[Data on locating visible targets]
================================

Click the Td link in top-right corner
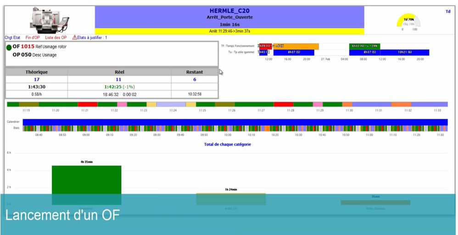Image resolution: width=458 pixels, height=235 pixels. click(447, 11)
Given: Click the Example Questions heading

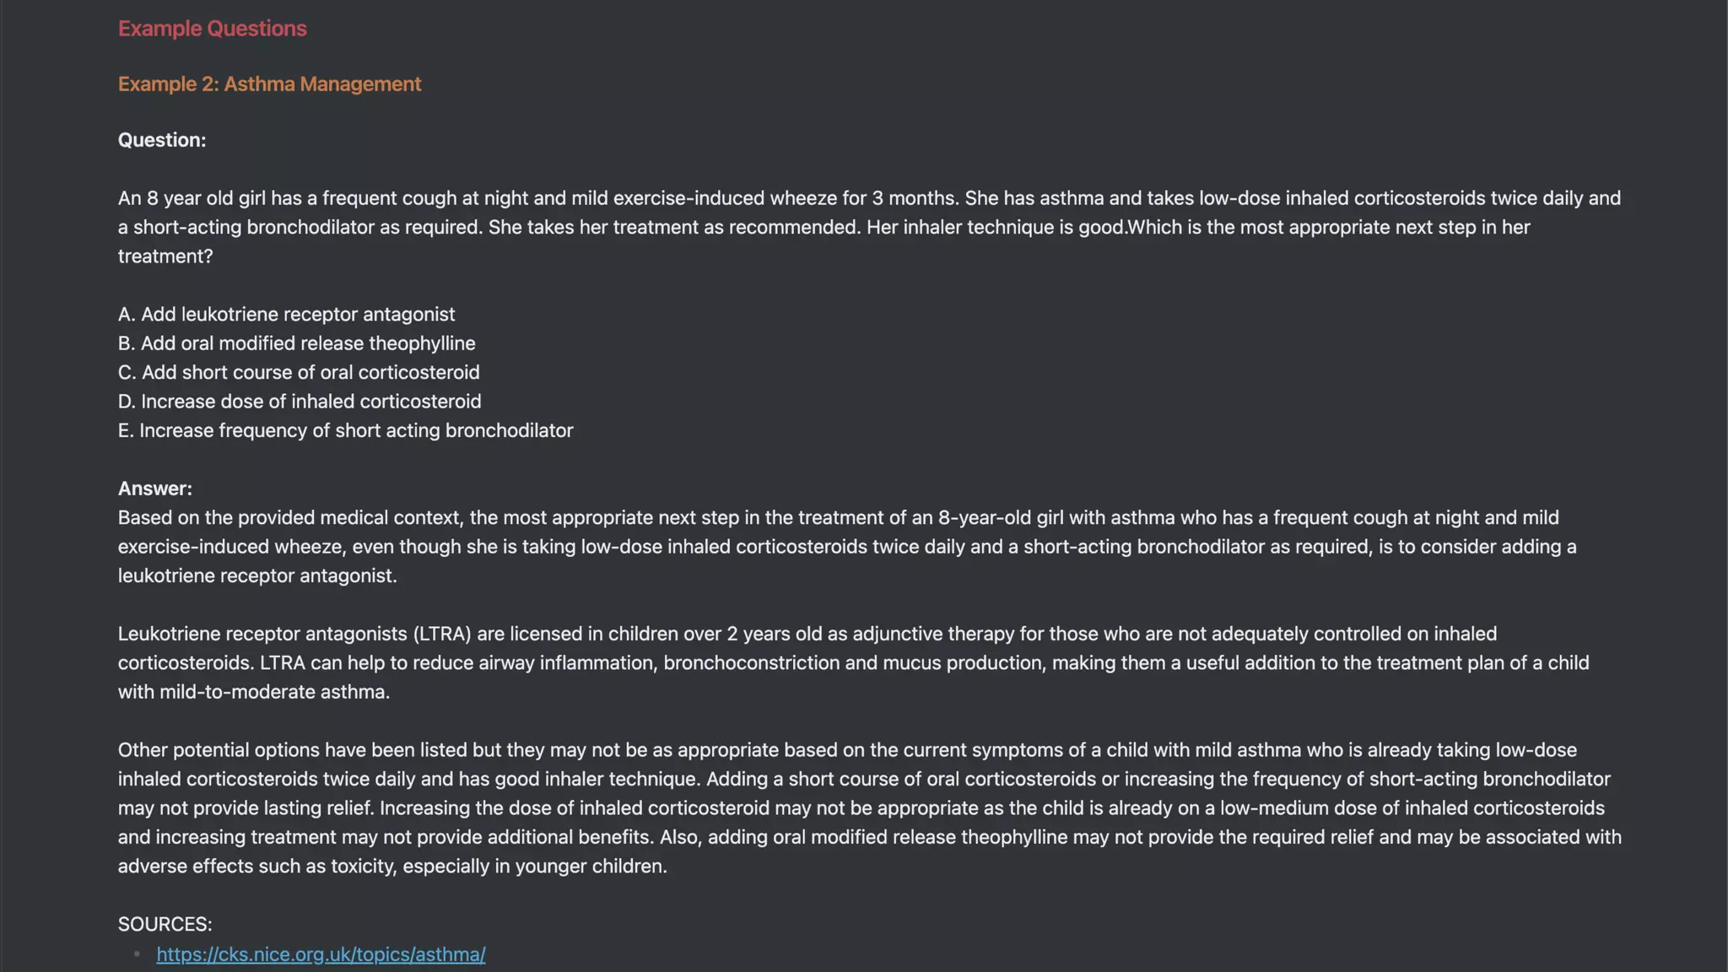Looking at the screenshot, I should [x=212, y=29].
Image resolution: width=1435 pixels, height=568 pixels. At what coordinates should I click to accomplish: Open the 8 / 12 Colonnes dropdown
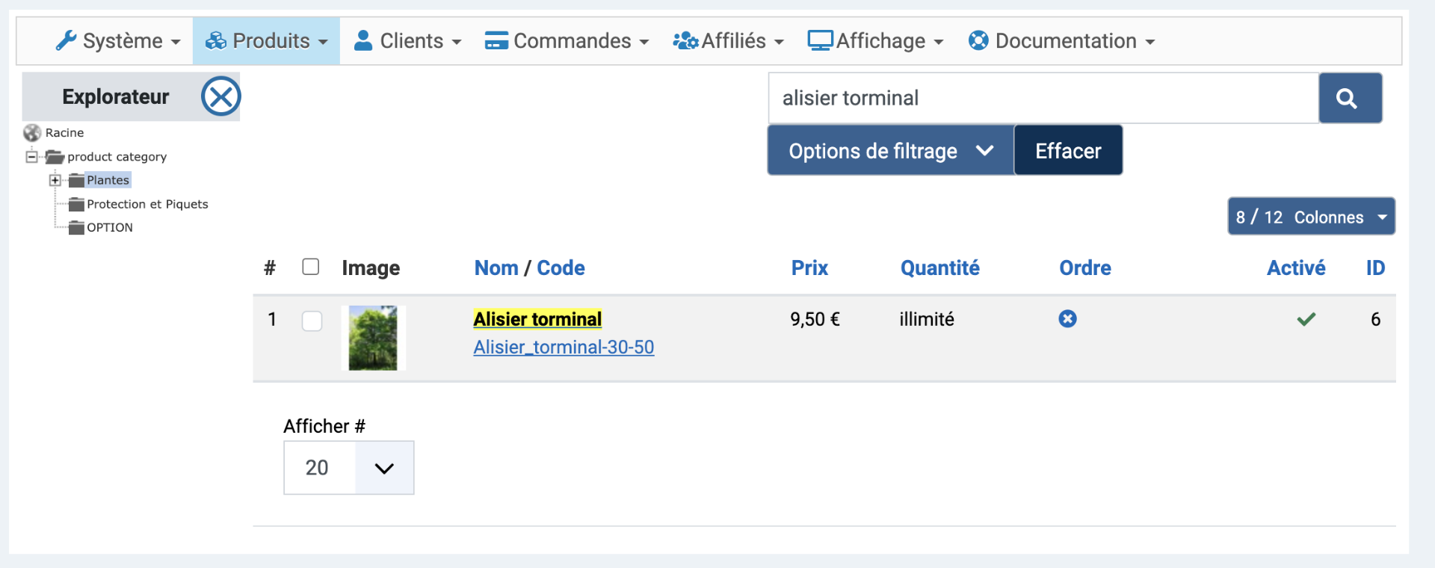point(1311,217)
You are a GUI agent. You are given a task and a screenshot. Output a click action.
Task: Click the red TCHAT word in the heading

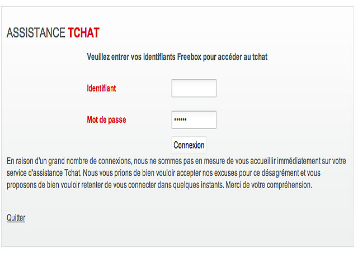(83, 33)
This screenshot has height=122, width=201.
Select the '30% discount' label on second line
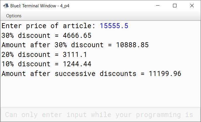pos(26,35)
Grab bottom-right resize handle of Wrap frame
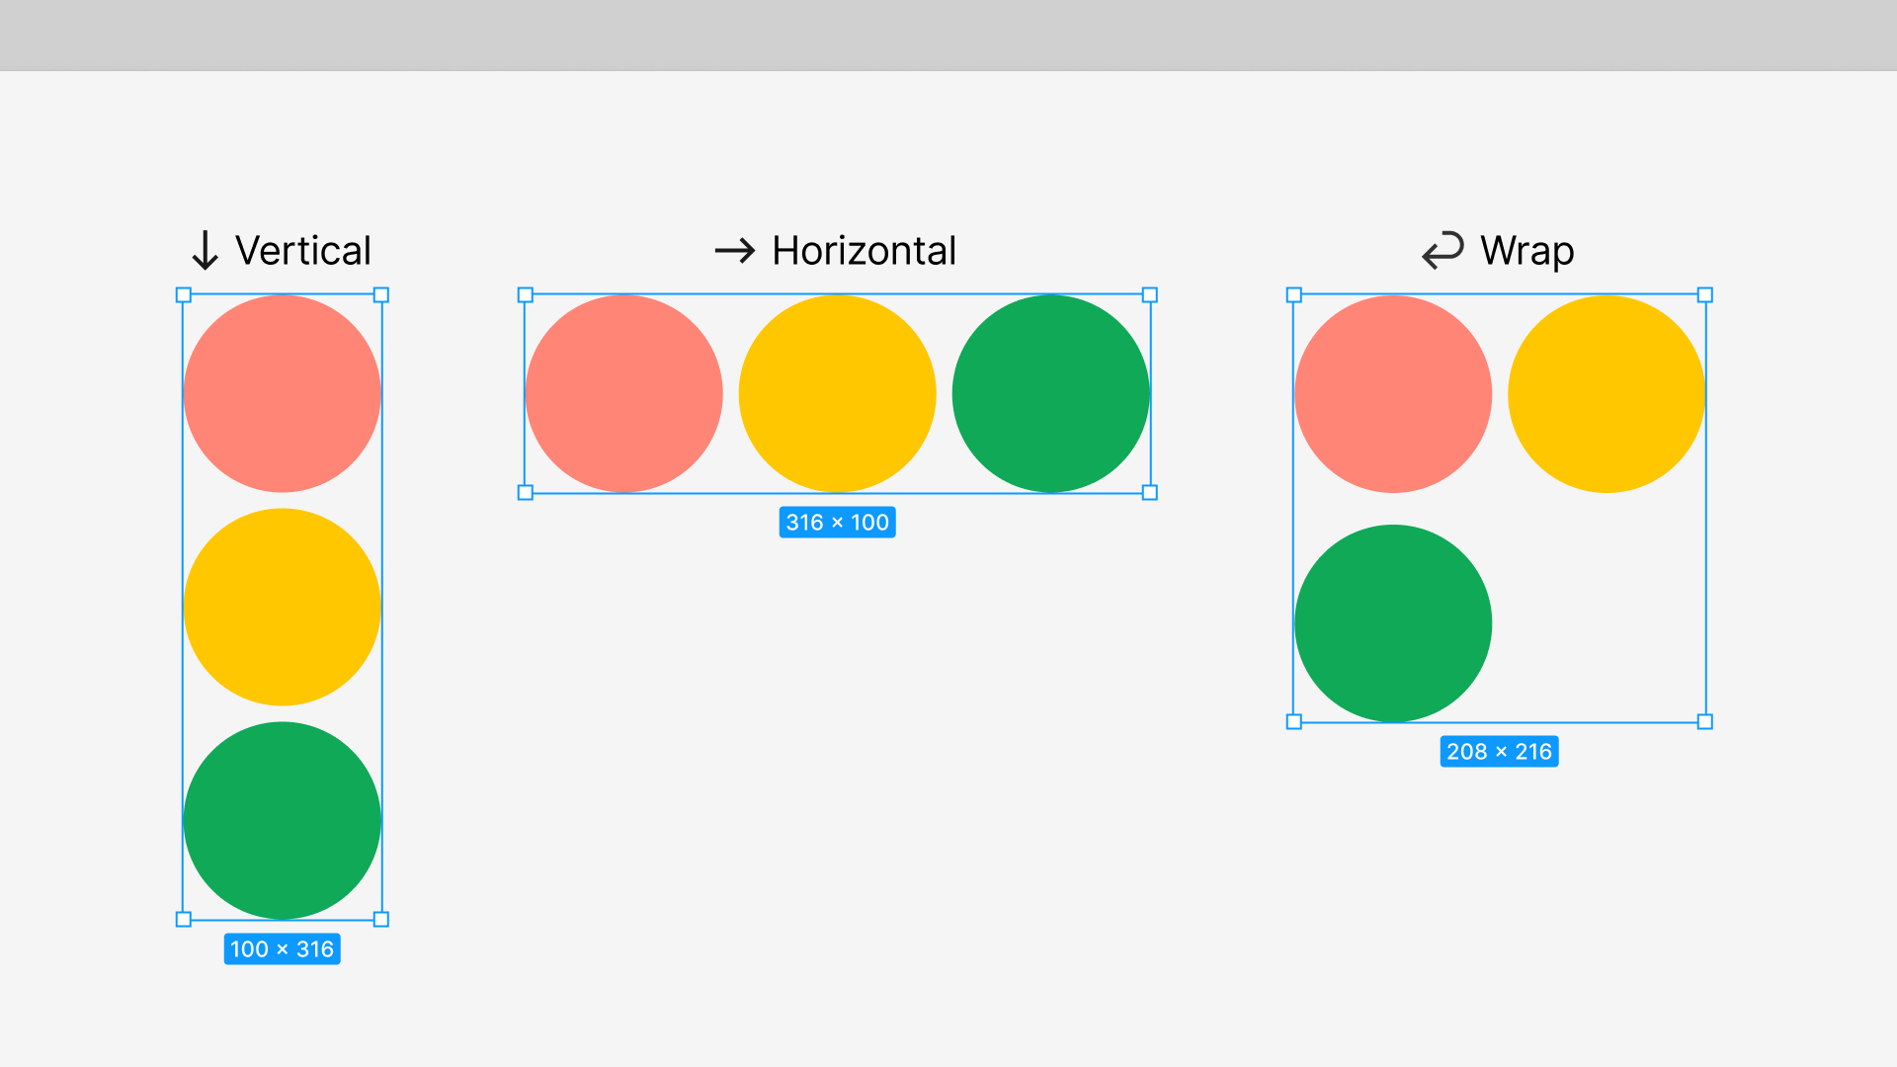This screenshot has height=1067, width=1897. tap(1705, 722)
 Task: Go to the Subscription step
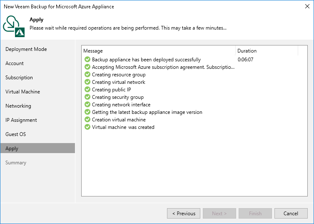19,78
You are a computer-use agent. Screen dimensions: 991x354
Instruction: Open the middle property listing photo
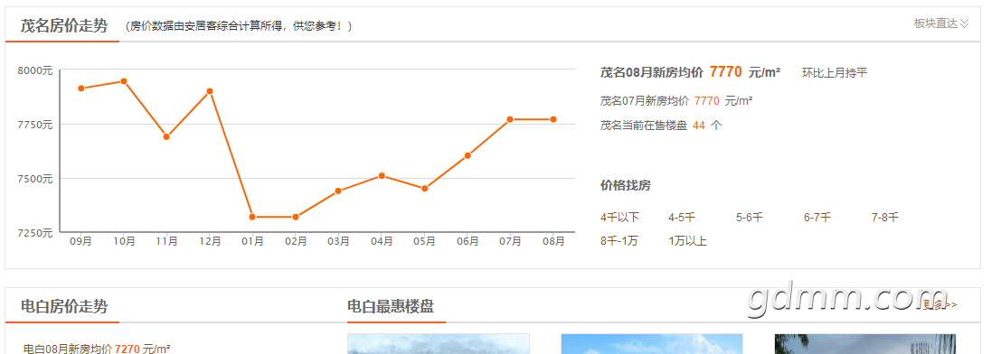[x=652, y=344]
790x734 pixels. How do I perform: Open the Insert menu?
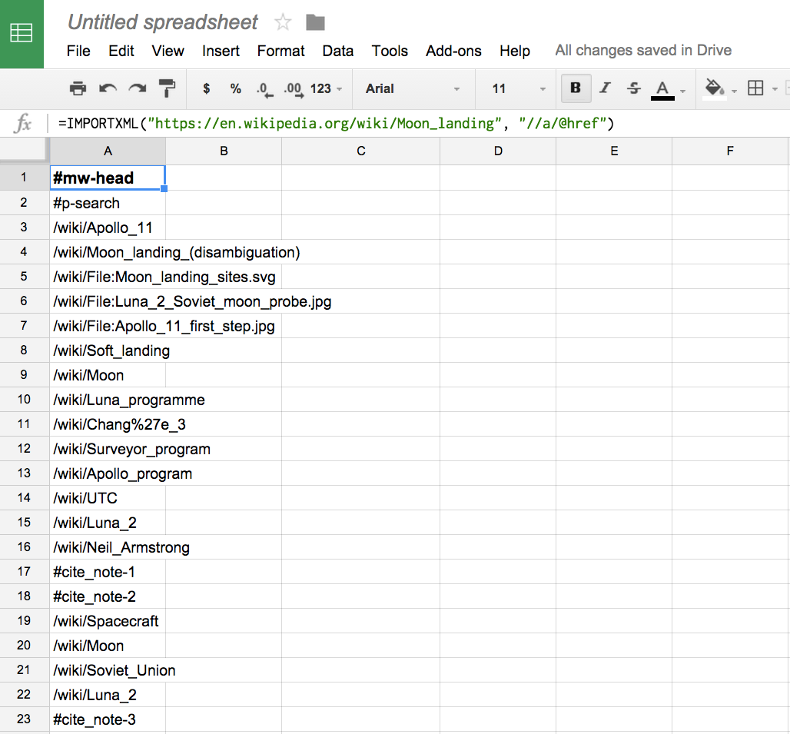pos(221,51)
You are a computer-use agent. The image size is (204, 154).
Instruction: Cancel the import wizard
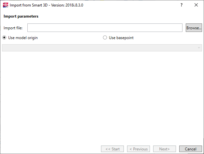[x=191, y=149]
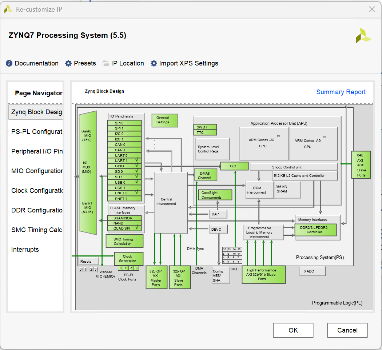Disable the UART 1 peripheral
The width and height of the screenshot is (382, 350).
tap(124, 160)
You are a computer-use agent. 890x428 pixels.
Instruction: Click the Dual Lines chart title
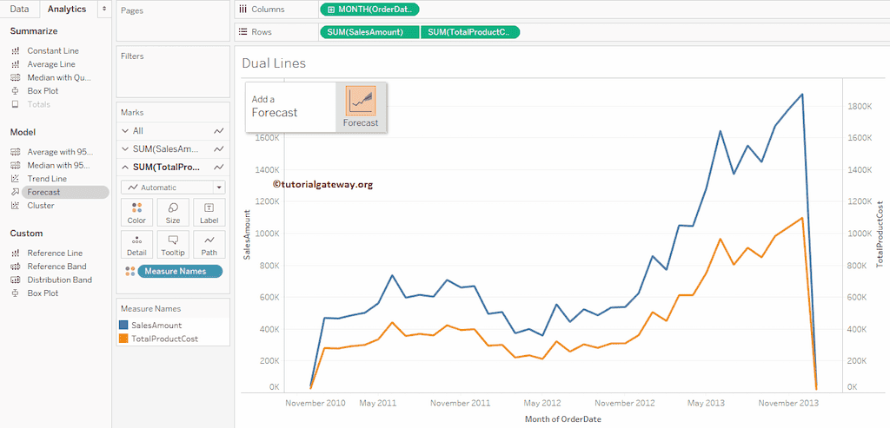coord(274,63)
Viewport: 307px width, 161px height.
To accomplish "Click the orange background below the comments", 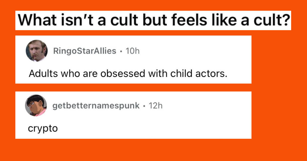I will (154, 150).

================================

GIVEN EXERCISE: Copy out every line from the one containing "Task: Go to the Subscription step" through the one containing "pos(221,51)", both included, with all their wording. Multiply each coordinate in the answers by 1.35 and round to whole numbers, halves up, but leave the pictures out.

COMPLETE OUTPUT:
 Task: Go to the Subscription step
26,105
You are a computer-use agent. Screen dimensions: 991x354
Instruction: Open the middle property listing photo
[x=880, y=464]
790x734 pixels. How do I perform: Open the Insert menu?
pos(298,69)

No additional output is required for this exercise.